TASK TO CARRY OUT: When you copy the listing, skip the images and return each line verbatim.

ENTRIES SUPPLIED:
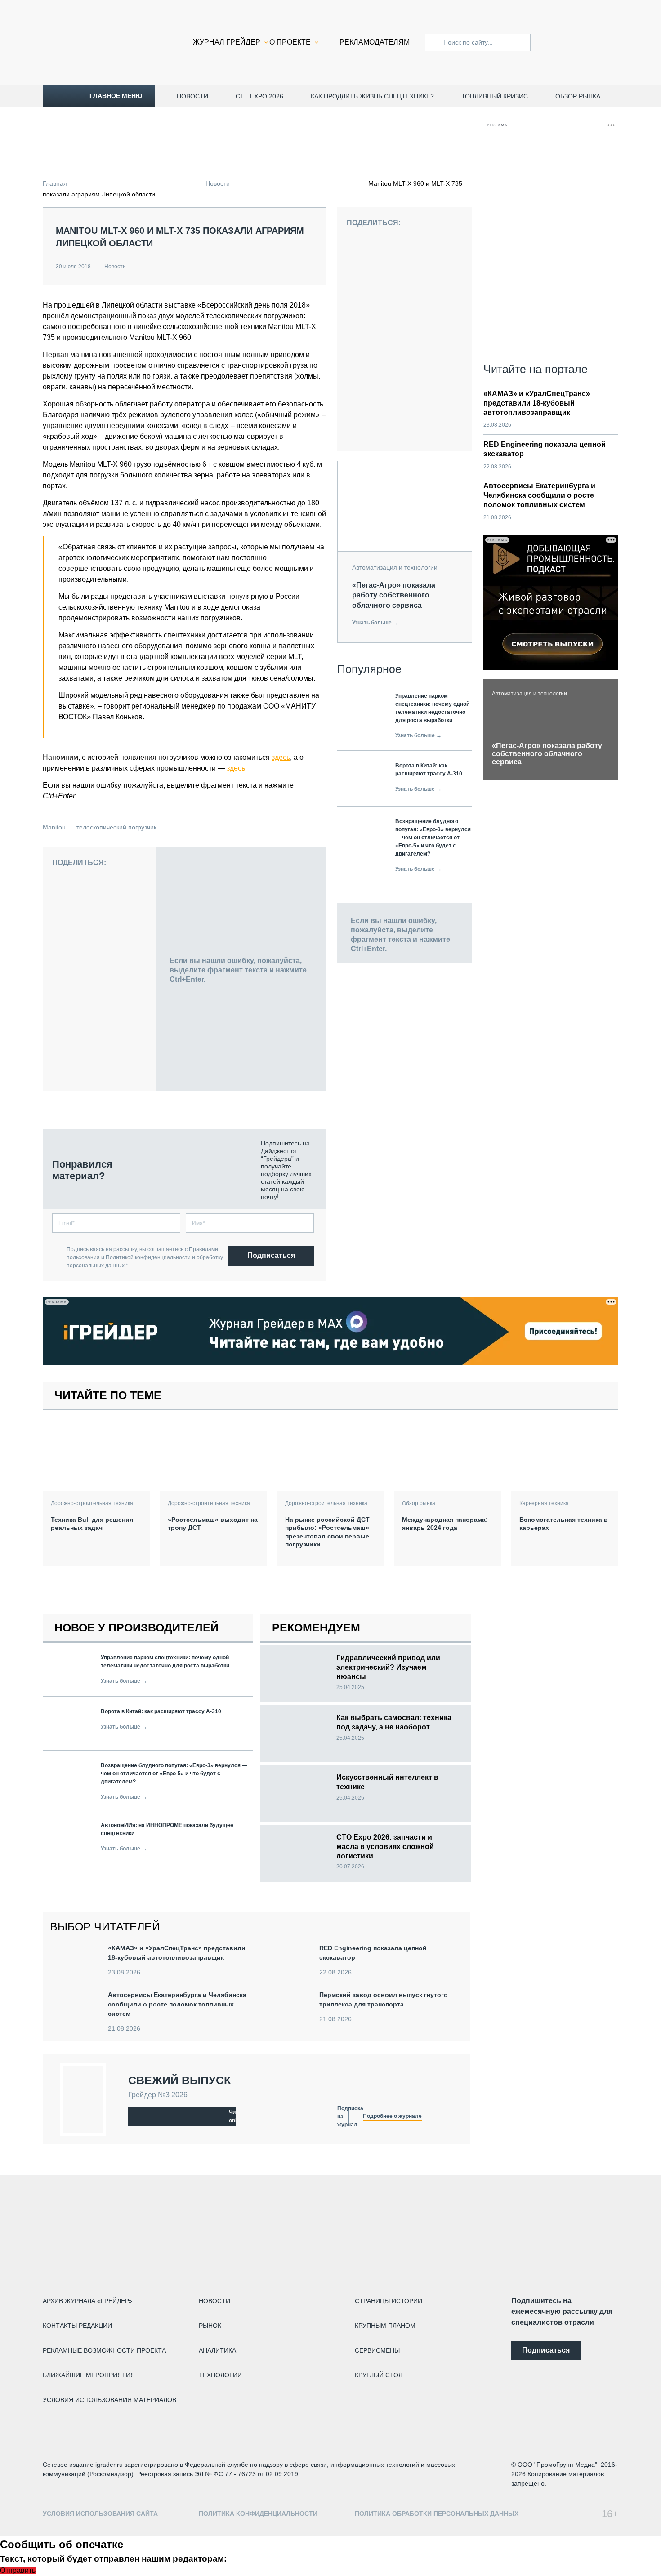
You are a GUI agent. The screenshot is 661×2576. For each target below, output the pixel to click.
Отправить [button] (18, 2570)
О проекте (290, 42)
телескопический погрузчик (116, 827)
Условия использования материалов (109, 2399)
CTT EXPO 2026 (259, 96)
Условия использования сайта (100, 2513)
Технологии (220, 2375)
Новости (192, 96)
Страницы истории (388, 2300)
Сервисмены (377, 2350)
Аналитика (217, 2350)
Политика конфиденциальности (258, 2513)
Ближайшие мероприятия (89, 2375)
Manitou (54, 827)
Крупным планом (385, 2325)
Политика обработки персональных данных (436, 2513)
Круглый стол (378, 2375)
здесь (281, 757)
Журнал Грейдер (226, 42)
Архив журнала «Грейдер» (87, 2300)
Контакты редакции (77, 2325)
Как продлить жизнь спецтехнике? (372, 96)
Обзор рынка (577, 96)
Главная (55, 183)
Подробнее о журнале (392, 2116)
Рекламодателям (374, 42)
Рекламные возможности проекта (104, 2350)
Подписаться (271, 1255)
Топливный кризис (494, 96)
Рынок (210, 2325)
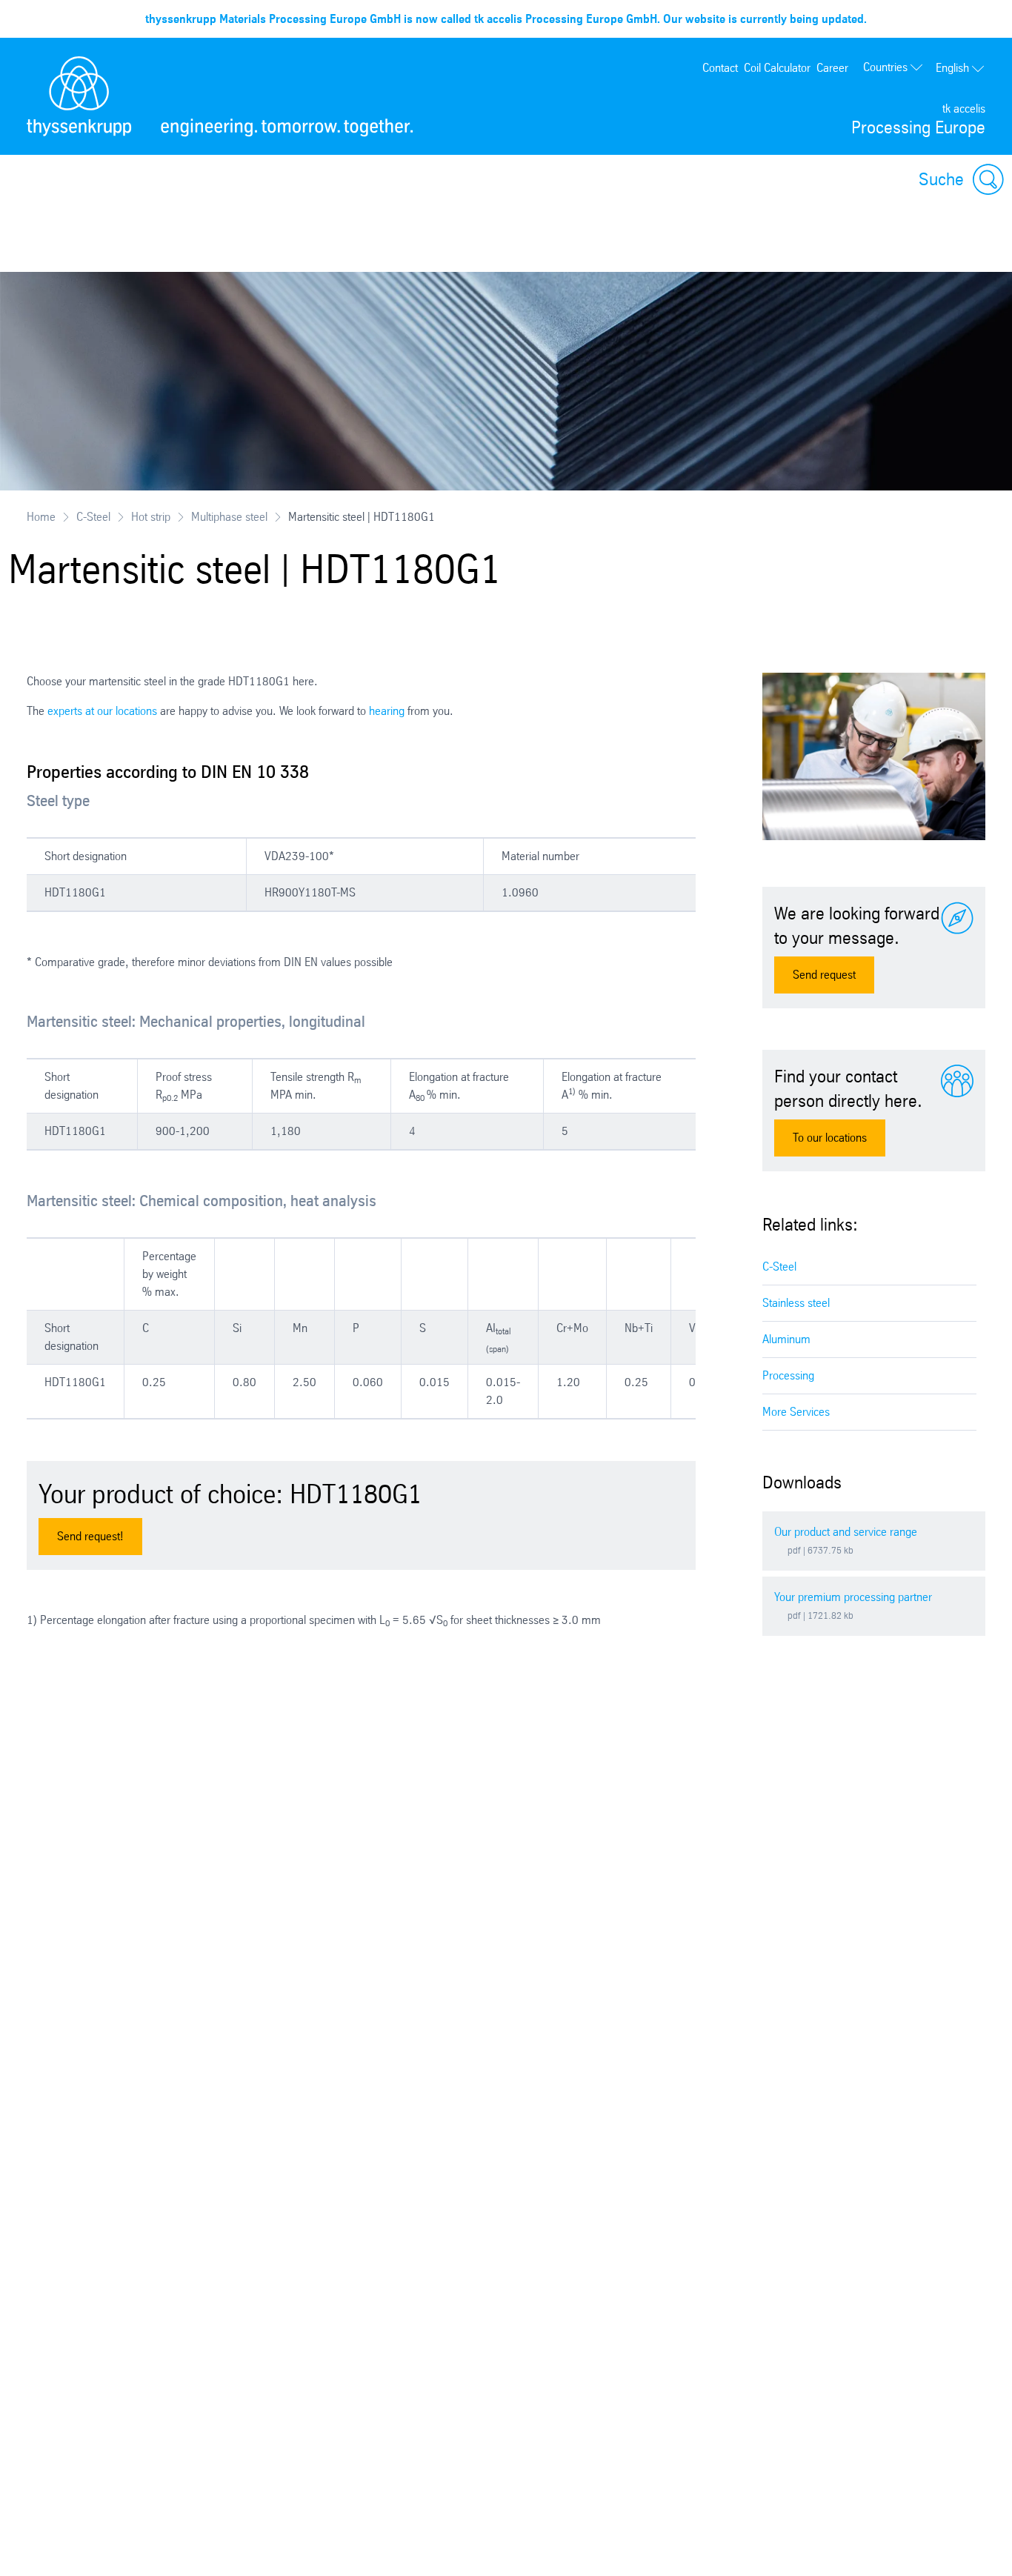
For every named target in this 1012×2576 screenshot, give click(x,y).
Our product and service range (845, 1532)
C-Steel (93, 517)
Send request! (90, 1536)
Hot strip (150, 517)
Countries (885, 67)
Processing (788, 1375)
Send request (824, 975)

RESPONSE BELOW:
You are a GUI agent. The screenshot is 661×2576. For each target below, output the pixel to click.
Отправить [button] (18, 2570)
О проекте (290, 42)
телескопический погрузчик (116, 827)
Условия использования материалов (109, 2399)
CTT EXPO 2026 (259, 96)
Условия использования сайта (100, 2513)
Технологии (220, 2375)
Новости (192, 96)
Страницы истории (388, 2300)
Сервисмены (377, 2350)
Аналитика (217, 2350)
Политика конфиденциальности (258, 2513)
Ближайшие мероприятия (89, 2375)
Manitou (54, 827)
Крупным планом (385, 2325)
Политика обработки персональных данных (436, 2513)
Круглый стол (378, 2375)
здесь (281, 757)
Журнал Грейдер (226, 42)
Архив журнала «Грейдер» (87, 2300)
Контакты редакции (77, 2325)
Как продлить жизнь спецтехнике? (372, 96)
Обзор рынка (577, 96)
Главная (55, 183)
Подробнее о журнале (392, 2116)
Рекламодателям (374, 42)
Рекламные возможности проекта (104, 2350)
Подписаться (271, 1255)
Топливный кризис (494, 96)
Рынок (210, 2325)
For every named target in this 1012×2576 screenshot, give click(x,y).
Our product and service range (845, 1532)
C-Steel (93, 517)
Send request! (90, 1536)
Hot strip (150, 517)
Countries (885, 67)
Processing (788, 1375)
Send request (824, 975)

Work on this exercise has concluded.